**Work to be completed:** Somewhere below are a line with "Viewport: 1388px width, 868px height." and a later line with "Task: Open the version history icon". Output exactly those lines and all lines between them.

+++ Information +++

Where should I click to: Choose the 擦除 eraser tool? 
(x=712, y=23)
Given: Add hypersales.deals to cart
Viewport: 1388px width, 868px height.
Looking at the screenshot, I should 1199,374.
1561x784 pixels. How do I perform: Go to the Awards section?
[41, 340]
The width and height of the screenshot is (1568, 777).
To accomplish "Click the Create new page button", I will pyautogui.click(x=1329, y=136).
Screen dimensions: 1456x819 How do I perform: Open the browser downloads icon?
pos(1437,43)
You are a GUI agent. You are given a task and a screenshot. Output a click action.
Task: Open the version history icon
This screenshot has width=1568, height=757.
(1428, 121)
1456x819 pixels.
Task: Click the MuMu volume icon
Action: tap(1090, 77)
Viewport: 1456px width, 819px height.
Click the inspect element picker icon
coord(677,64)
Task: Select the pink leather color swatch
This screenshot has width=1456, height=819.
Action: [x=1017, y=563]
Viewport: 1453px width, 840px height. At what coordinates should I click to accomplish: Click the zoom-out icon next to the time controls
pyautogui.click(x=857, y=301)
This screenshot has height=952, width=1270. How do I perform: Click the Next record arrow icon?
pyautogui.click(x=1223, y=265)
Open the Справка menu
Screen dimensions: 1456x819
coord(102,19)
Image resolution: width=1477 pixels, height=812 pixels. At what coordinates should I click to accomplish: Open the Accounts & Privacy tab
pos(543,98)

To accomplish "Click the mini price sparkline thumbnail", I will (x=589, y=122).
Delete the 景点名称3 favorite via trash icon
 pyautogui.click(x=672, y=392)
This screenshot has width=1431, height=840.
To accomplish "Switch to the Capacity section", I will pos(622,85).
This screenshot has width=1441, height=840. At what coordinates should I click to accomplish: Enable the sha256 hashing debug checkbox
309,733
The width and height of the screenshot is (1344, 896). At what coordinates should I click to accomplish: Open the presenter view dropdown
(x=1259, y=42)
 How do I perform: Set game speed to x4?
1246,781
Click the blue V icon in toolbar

+++

**Exercise solution:**
Viewport: 1388px width, 868px height.
Looking at the screenshot, I should 1199,374.
1561x784 pixels. How do I perform: Go to the Awards section?
[41, 340]
The width and height of the screenshot is (1568, 777).
To accomplish "Click the Create new page button", I will pyautogui.click(x=1329, y=136).
Screen dimensions: 1456x819 How do I perform: Open the browser downloads icon?
pos(1437,43)
You are a GUI agent. You are given a task and a screenshot. Output a click action.
Task: Open the version history icon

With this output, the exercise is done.